In a news release, Fried provided several consumer safety tips to consumers. Among them, consumers should always research prospective rental car companies and browse the reviews.
Consumers should also pay with a credit card when possible.
Fried encouraged all Floridians who suspect rental car scams to contact the Florida Department of Agriculture and Consumer Services or the Federal Trade Commission.
It’s awards season at the Florida Department of Agriculture and Consumer Services.
This week, the department and Fried announced winners for the 2021 Agricultural-Environmental Leadership Award, which recognizes agricultural producers who demonstrate leadership in developing and implementing innovative techniques to safeguard the environment and conserve natural resources.

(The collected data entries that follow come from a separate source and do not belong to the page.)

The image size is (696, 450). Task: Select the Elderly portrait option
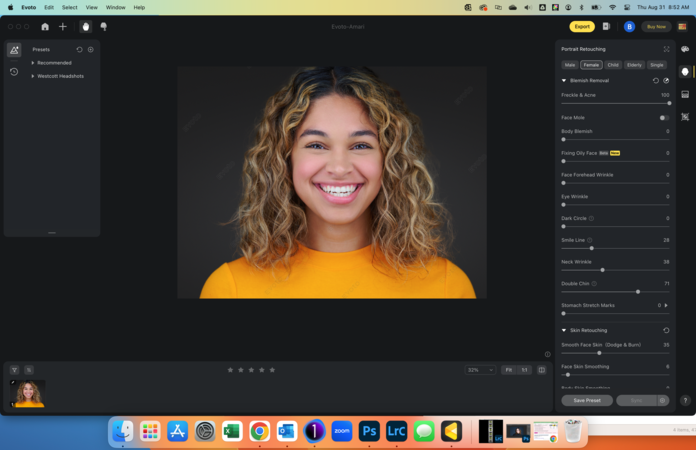point(634,65)
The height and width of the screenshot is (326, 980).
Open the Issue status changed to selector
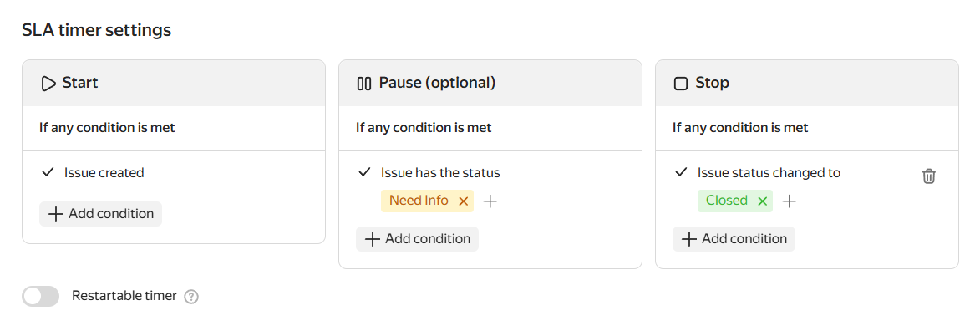[x=769, y=173]
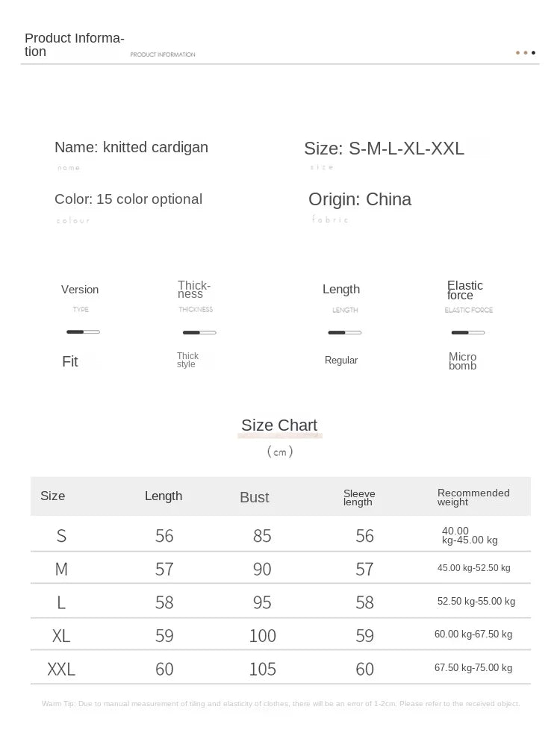Click the three dots icon at top right
The height and width of the screenshot is (736, 560).
525,52
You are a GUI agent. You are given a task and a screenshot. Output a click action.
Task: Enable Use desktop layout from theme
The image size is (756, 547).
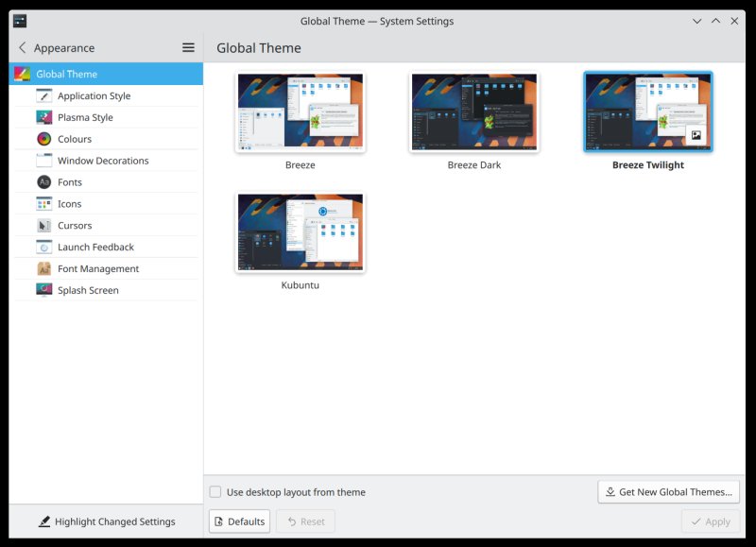point(215,491)
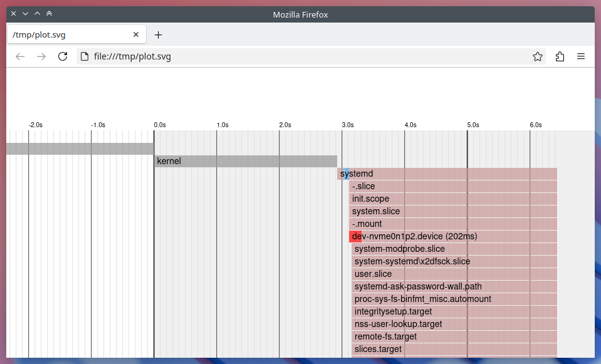Viewport: 601px width, 364px height.
Task: Open the Extensions puzzle icon
Action: (560, 56)
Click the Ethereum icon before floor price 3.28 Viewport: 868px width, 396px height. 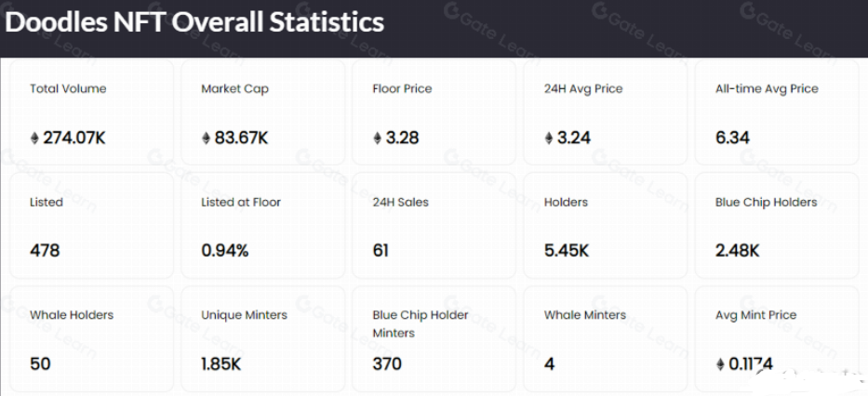click(x=378, y=139)
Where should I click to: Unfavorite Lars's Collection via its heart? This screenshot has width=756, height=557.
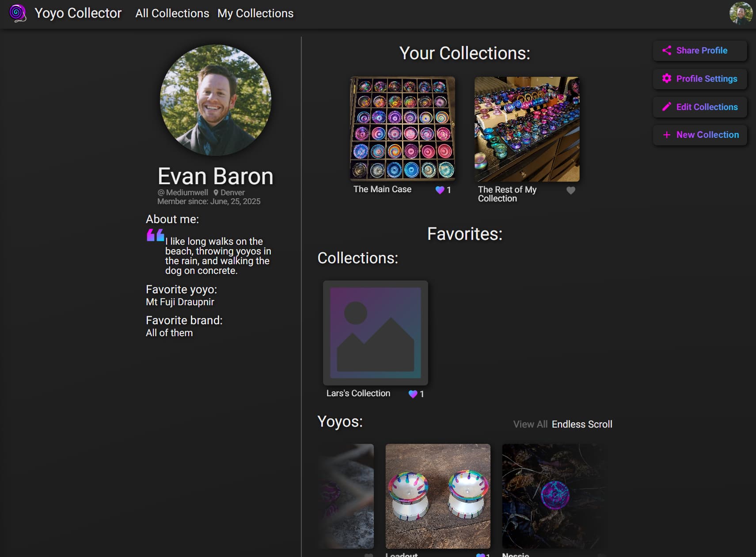413,394
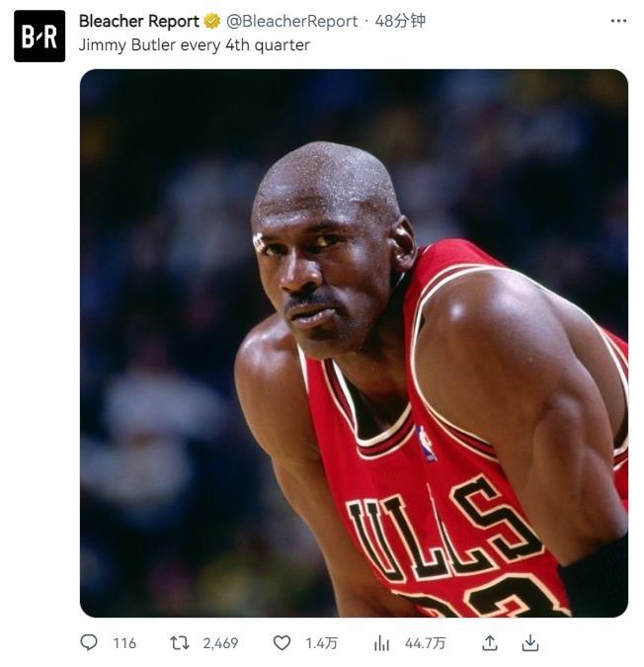Like the post with the heart icon
Screen dimensions: 644x667
point(282,642)
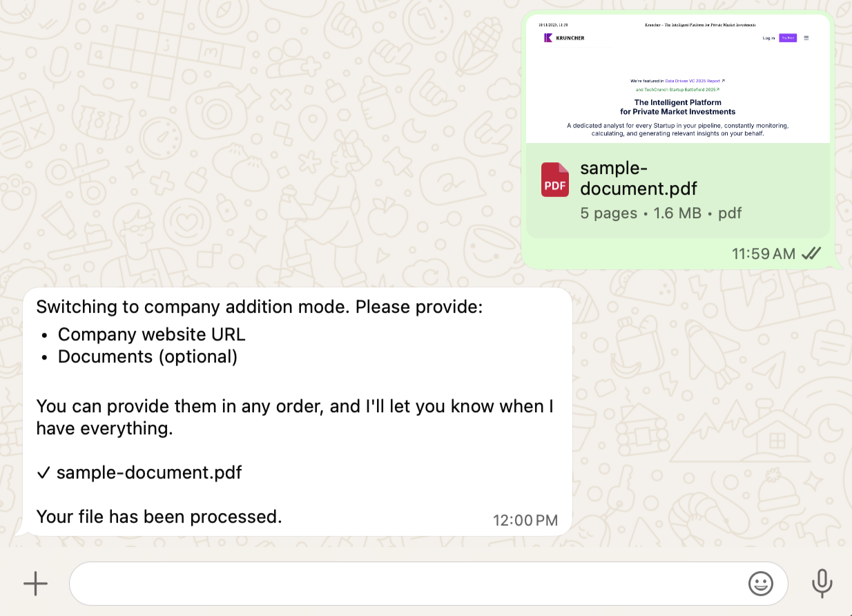Open the attachment plus icon
This screenshot has width=852, height=616.
click(36, 584)
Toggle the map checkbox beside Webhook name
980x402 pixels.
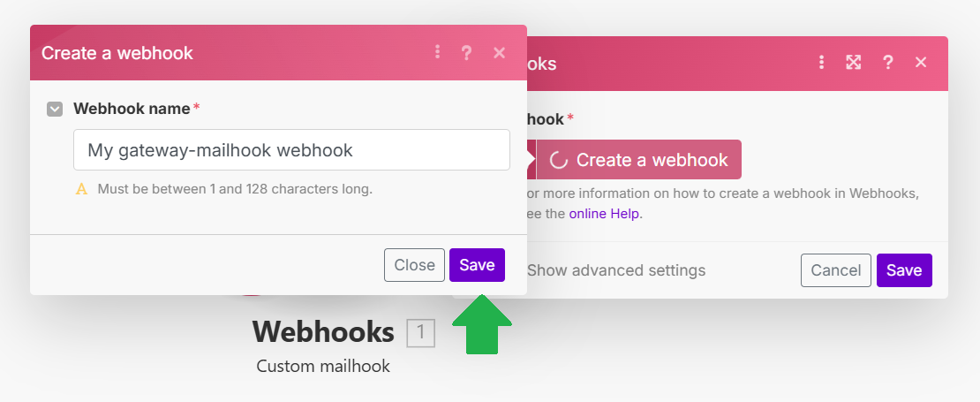[55, 110]
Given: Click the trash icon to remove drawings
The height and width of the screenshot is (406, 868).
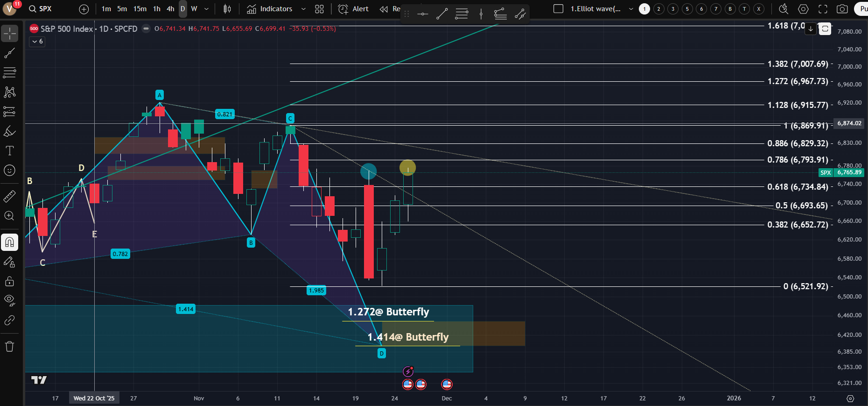Looking at the screenshot, I should pyautogui.click(x=10, y=346).
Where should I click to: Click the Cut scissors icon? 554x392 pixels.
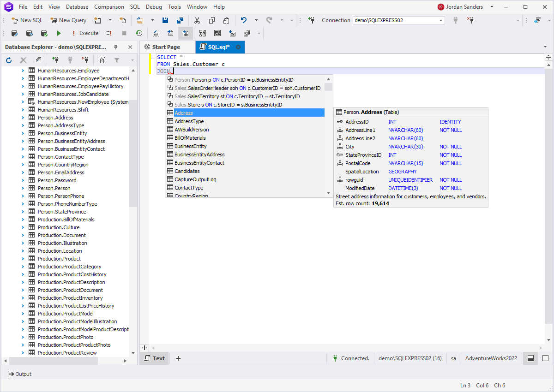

“Two-thirds of Florida’s land is connected to agriculture — including nearly 10 million acres of farmland, from the produce farms of South Florida, to the citrus groves of Central Florida, to the timber stands of North Florida,” Fried said.
“As I congratulate our 2021 Agricultural-Environmental Leadership Award winners, I also thank them for their commitment to innovation and sustainability in agriculture. Every acre of farmland is an opportunity, and together we can preserve our precious natural resources for generations to come.”
— Sandy Stein of Jungle Nursery in Homestead, for addressing pest risks to the nursery’s plants by utilizing beneficial insects to control those that would be destructive, opting for biocontrol rather than chemical treatments.
— Brad Turner of Turner Family Groves in Lithia, for his commitment to promoting soil and tree health through the implementation of regenerative management practices, reducing the need for fertilizer and insecticides and increasing water retention.
— Eric Hjort of Tater Farm in Hastings, for his focus on adopting innovative practices to protect water quality and reduce water use by about 50% across 1,500 acres.
Hot car danger
Chief Financial Officer Jimmy Patronis urges parents and caregivers to think twice before leaving a child unattended within a car.
The CFO’s warning comes a week after a 9-month-old child died in a hot car in the Florida Panhandle. The death marks the latest hot car death in a string of tragic incidents in recent years.
In 2018 and 2019 alone, more than 50 children died of vehicular heatstroke each year.
“As temperatures heat up across Florida this summer, it’s vital that parents and caregivers know the dangers of leaving children and pets in hot cars,” Patronis said. “Do not leave a small child alone in a car under any circumstances. Temperatures inside a parked car increase rapidly, becoming dangerously hot in a matter of minutes.”
In a news release, Patronis offered several tips to help prevent another tragedy. Among them, one central message: “Look before you leave.”
Notably, Gov. DeSantis signed a bill into law this week that will prevent future hot car deaths in day care vehicles.
Instagram of the week
Democratic Sen. Linda Stewart of Orlando and Rep. Ben Diamond of St. Petersburg are receiving praise for the newly signed bill (SB 252) that requires day care vehicles to feature an alarm that will remind drivers to check the vehicle for passengers before exiting.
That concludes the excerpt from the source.